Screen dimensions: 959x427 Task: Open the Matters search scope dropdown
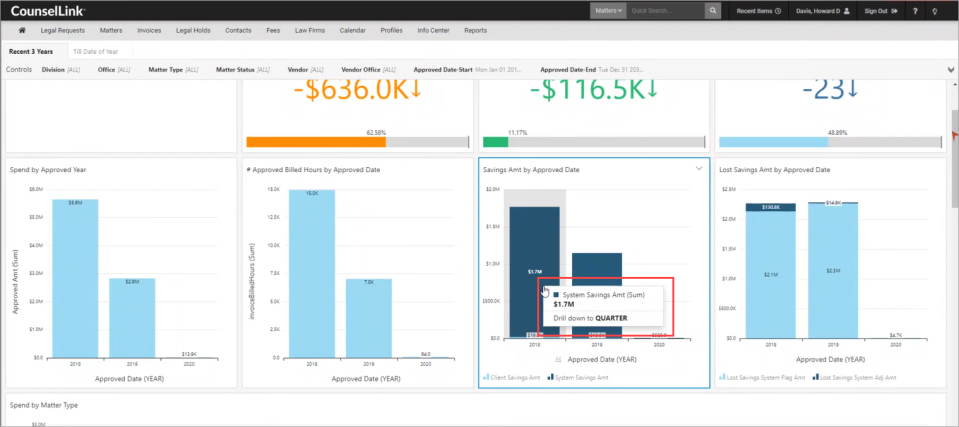click(x=608, y=10)
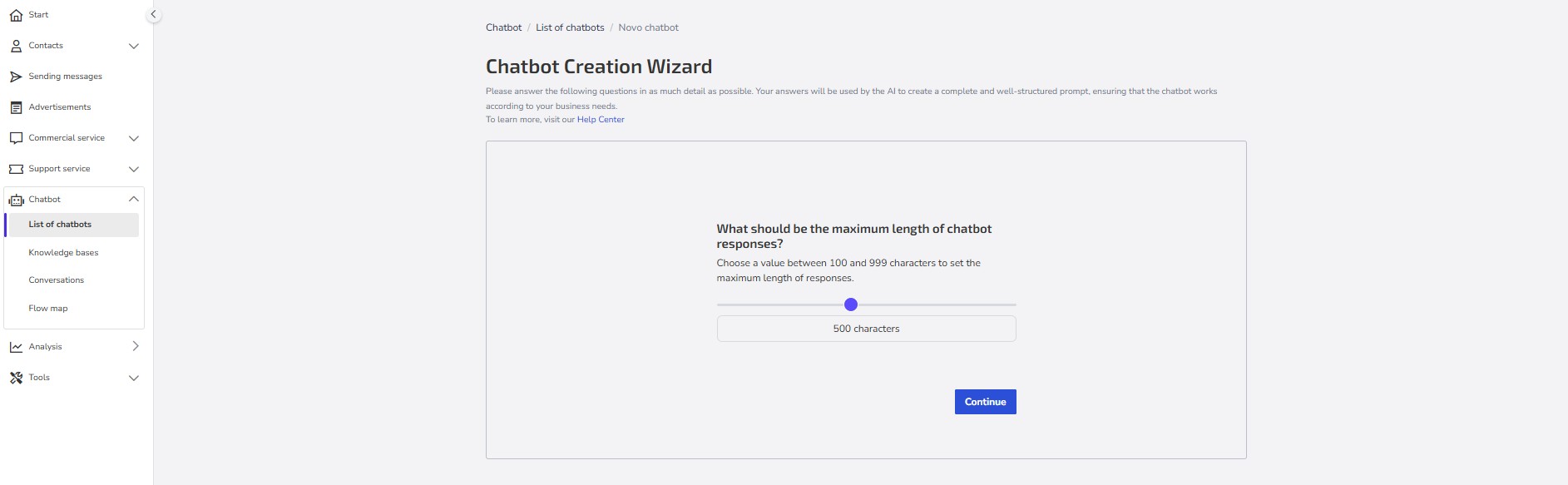The width and height of the screenshot is (1568, 485).
Task: Expand the Contacts menu chevron
Action: (x=134, y=46)
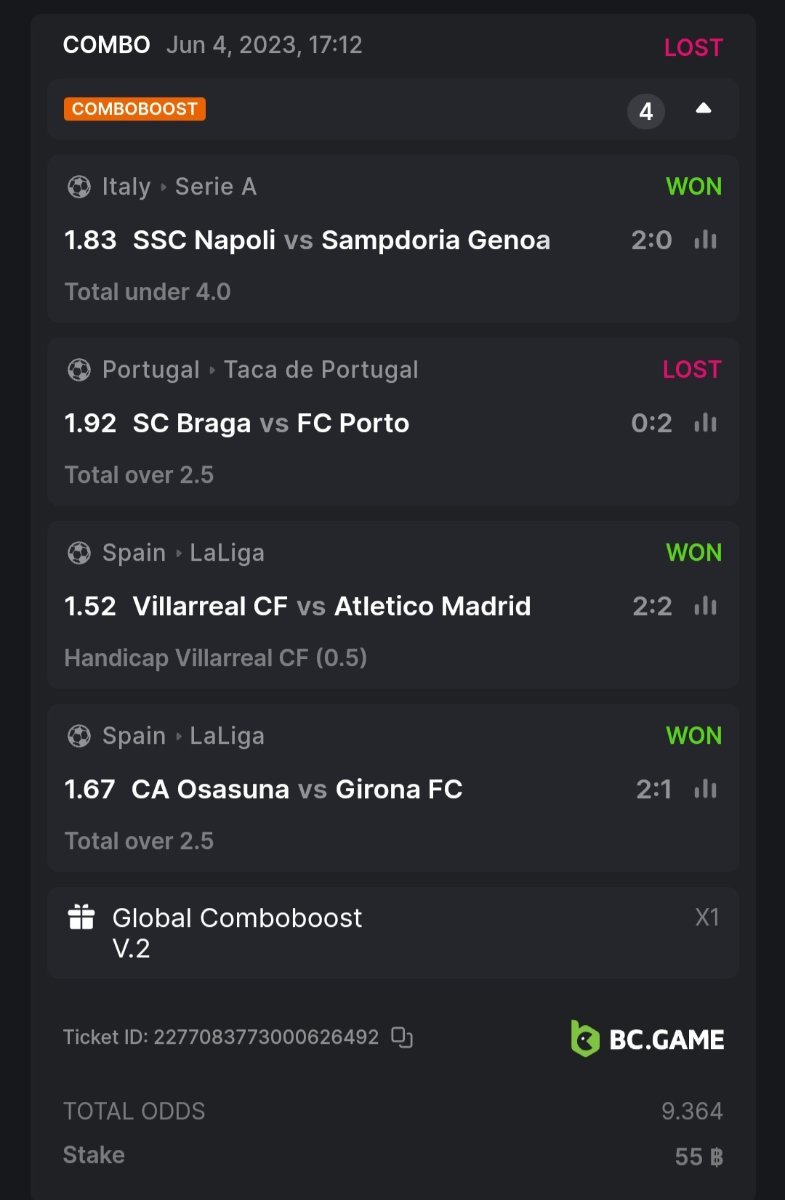Viewport: 785px width, 1200px height.
Task: Open stats icon for Villarreal vs Atletico Madrid
Action: (706, 606)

================

> [TASK OBJECTIVE]
From the material above, set down each entry exactly, but exclude the pictures.

> [SOLUTION TO THE PROBLEM]
Screen dimensions: 959x427 Task: Open the Matters search scope dropdown
click(x=608, y=10)
The width and height of the screenshot is (1568, 485).
Task: Expand the Contacts menu chevron
Action: (x=134, y=46)
Viewport: 785px width, 1200px height.
Task: Open stats icon for Villarreal vs Atletico Madrid
Action: (706, 606)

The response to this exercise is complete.